Table of Contents

Memory Benchmark — Getting Started

Status: beta. The memory benchmark drives the agent under test through multi-turn, multi-scenario memory stress tests via the MemoryBenchmarkRunner and grades responses with the per-scenario MemoryJudge. It is a memory-architecture diagnostic, not a published-academic baseline (see the sibling longmemeval family for that).

Coverage: 5 presets — quick (3 categories, CI-friendly), standard (8 categories incl. Abstention + Preference Extraction), full (12 categories incl. cross-session, conflict resolution, multi-session reasoning), diagnostic (same as Full with maximum context pressure ~50K+ tokens), and overflow (Standard categories with 192K target on a 128K window — POWER-USER, deliberately stresses context-window saturation).

What this measures

The memory benchmark stresses agent memory architecture across retention, temporal-reasoning, noise-resilience, reach-back-depth, fact-update-handling, multi-topic-juggling, abstention (hallucination detection), preference-extraction, cross-session, reducer-fidelity, conflict-resolution, and multi-session-reasoning dimensions. Each preset configures a weighted set of categories; the MemoryBenchmarkRunner injects synthetic conversation history, asks targeted recall questions, and grades responses via the LLM MemoryJudge.

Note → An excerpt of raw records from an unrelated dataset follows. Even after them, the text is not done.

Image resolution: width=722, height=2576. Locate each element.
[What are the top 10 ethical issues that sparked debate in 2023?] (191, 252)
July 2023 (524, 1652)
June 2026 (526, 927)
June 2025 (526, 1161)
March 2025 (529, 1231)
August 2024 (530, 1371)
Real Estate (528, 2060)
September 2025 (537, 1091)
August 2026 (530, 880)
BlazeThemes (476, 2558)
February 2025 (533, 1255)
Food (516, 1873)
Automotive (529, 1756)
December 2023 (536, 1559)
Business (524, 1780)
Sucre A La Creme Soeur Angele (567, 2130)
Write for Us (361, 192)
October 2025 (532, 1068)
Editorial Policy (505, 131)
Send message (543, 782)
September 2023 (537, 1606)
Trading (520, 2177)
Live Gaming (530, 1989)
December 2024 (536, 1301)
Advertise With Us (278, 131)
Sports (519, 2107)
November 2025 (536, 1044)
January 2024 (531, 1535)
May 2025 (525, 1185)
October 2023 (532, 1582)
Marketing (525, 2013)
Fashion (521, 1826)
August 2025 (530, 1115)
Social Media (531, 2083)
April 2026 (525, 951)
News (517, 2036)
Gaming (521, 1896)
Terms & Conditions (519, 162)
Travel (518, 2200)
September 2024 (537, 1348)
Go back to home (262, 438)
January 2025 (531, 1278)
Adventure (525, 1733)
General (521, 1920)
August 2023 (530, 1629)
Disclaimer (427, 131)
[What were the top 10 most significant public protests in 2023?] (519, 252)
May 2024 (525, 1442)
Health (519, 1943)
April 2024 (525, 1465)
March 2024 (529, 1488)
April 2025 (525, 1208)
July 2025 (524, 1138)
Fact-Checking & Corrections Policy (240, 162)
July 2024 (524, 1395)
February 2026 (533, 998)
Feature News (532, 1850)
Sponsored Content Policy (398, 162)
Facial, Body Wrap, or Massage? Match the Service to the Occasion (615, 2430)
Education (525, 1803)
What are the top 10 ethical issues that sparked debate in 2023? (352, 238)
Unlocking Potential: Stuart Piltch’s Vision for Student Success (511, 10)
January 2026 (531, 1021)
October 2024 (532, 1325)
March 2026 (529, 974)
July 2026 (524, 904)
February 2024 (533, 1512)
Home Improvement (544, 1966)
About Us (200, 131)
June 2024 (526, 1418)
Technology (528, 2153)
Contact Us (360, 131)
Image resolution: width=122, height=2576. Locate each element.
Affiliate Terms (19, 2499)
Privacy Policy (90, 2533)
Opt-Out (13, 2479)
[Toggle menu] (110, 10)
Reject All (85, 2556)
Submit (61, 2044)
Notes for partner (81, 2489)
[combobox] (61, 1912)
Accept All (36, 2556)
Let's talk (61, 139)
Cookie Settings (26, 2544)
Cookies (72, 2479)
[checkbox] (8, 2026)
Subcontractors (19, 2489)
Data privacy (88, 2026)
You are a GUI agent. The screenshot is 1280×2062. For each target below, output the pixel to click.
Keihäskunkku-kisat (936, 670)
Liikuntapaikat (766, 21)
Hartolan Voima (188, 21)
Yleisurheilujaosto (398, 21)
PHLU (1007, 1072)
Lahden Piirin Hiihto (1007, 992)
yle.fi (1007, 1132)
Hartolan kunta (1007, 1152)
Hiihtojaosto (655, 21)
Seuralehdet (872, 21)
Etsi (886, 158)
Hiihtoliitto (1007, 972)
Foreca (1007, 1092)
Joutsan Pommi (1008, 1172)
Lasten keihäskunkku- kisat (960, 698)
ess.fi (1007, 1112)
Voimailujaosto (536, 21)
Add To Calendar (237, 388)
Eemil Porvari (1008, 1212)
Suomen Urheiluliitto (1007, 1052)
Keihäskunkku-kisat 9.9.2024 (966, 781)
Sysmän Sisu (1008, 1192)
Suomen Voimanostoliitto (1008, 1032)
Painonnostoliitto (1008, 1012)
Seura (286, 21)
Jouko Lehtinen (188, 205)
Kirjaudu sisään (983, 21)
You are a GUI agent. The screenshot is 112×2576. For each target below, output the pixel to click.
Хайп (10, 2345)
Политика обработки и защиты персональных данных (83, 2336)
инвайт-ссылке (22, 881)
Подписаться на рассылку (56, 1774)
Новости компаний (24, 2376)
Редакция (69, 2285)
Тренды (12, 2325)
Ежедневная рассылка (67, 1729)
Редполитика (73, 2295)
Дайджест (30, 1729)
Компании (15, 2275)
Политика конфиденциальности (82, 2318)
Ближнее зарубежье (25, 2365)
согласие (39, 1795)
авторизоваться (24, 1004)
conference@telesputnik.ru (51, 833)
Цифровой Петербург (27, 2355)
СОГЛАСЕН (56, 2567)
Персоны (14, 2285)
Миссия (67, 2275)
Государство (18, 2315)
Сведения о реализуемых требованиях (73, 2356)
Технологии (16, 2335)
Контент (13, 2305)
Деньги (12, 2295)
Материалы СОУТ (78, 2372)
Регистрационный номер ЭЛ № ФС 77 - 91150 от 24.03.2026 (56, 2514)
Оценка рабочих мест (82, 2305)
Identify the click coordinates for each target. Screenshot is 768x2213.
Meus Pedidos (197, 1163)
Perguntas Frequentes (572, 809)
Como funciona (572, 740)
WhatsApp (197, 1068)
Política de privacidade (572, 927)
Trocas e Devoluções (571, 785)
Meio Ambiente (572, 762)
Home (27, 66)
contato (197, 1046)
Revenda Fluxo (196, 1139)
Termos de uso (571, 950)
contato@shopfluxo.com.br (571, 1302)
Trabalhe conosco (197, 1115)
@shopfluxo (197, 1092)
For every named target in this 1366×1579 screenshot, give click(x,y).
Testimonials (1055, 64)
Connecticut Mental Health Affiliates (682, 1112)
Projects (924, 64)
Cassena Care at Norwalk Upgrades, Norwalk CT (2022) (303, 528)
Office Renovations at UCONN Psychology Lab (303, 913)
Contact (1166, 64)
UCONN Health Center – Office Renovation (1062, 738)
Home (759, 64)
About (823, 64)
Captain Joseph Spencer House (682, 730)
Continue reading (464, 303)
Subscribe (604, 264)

What IS tested: the agent's end-to-end ability to recall, update, abstain, and reason across multi-turn / multi-session conversation state — under varying levels of noise and context pressure. What is NOT tested: the agent's internal architecture choices in isolation (reducer impl, vector-store backend, embedding model) — those are inferred from end-to-end behaviour, not directly inspected. For paper-comparable single-session memory baselines, see the sibling longmemeval family.

Scope and omissions

  • Covered (with rationale per item):
    • 12 distinct memory dimensions across the Full preset — each targets a specific failure mode of memory-equipped agents.
    • Configurable context pressure (TargetTokensOverride) — lets diagnostic / overflow presets stress agents past nominal context limits.
    • Configurable overflow filler turns (OverflowCallsOverride) — for graduated context-saturation tests beyond raw injection.
    • Per-category weights — composite score reflects the operator's relative concern across dimensions.
    • LLM-graded responses via MemoryJudge — semantic grading, not regex/exact-match.
    • Abstention category — explicitly grades the agent's willingness to say "I don't know" rather than hallucinate.
  • Out of scope (with rationale):
    • Memory architecture introspection (reducer impl, vector store, embedding model) — black-box evaluation only.
    • Cross-agent comparison without baseline calibration — different agents stress different categories differently; calibrate per-agent before tracking deltas.
    • Code-grader fallback — when the LLM judge fails the category falls through with a judge-failure marker; no syntactic / regex fallback.
    • Multi-language scenarios — English-only.
    • Single-session paper-comparable baselines — use the longmemeval family for that.
    • Pure-tool-call memory testing (e.g. "remember to call this tool with this arg") — the scenarios target conversational recall, not tool-state.

Presets

Sourced verbatim from BenchmarkFamilyRegistry (see src/AgentEval.Memory/MemoryBenchmarkRegistration.cs:43-47).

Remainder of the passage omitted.